**Your objective:** The passage about retired homeschooling moms describes what has become of the moms from the support group since then. List each of these outcomes.

### Provided passage

How many of you
retired homeschooling moms keep up with friends you made in your homeschooling
support group? Some of us have moved, some have continued teaching in other
venues, but for the most part, we have stayed in touch with each other. We all
learned how to not only teach our children together, but supported each other
with prayers and hugs through hard times and rejoiced together when our
children finally made it through high school! As a social activity, we moms
rubber stamped when our children got together for family game night once a
month. Those were some good times!

######
### Records supplied

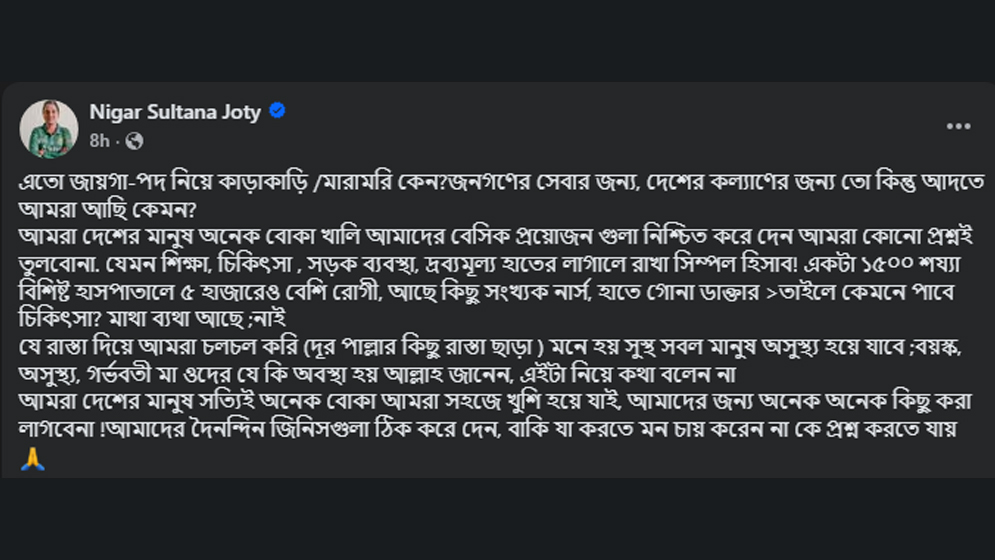Screen dimensions: 995x560
Task: Click the line beginning 'আমরা দেশের মানুষ অনেক বোকা খালি'
Action: 500,240
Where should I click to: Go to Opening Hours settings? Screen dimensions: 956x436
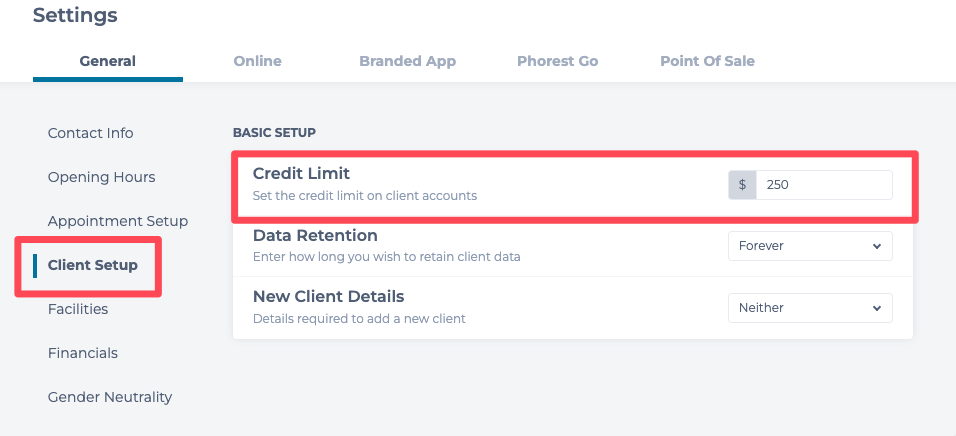tap(101, 177)
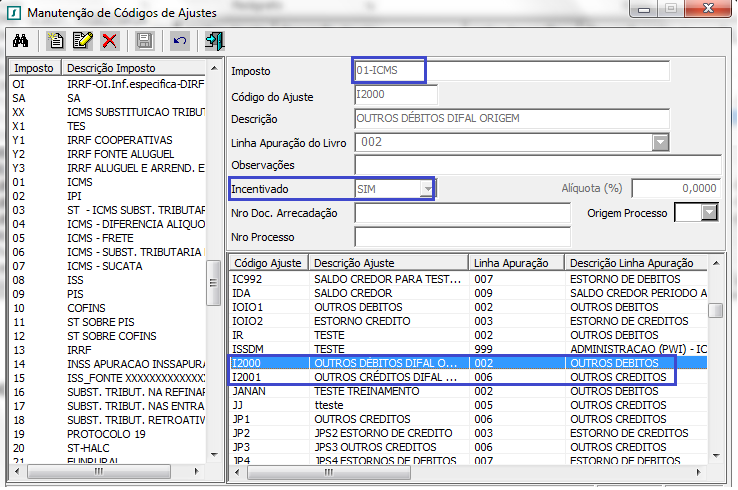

######

**Output of the exercise:**
- Some have moved.
- Some have continued teaching in other venues.
- For the most part, they have stayed in touch with each other.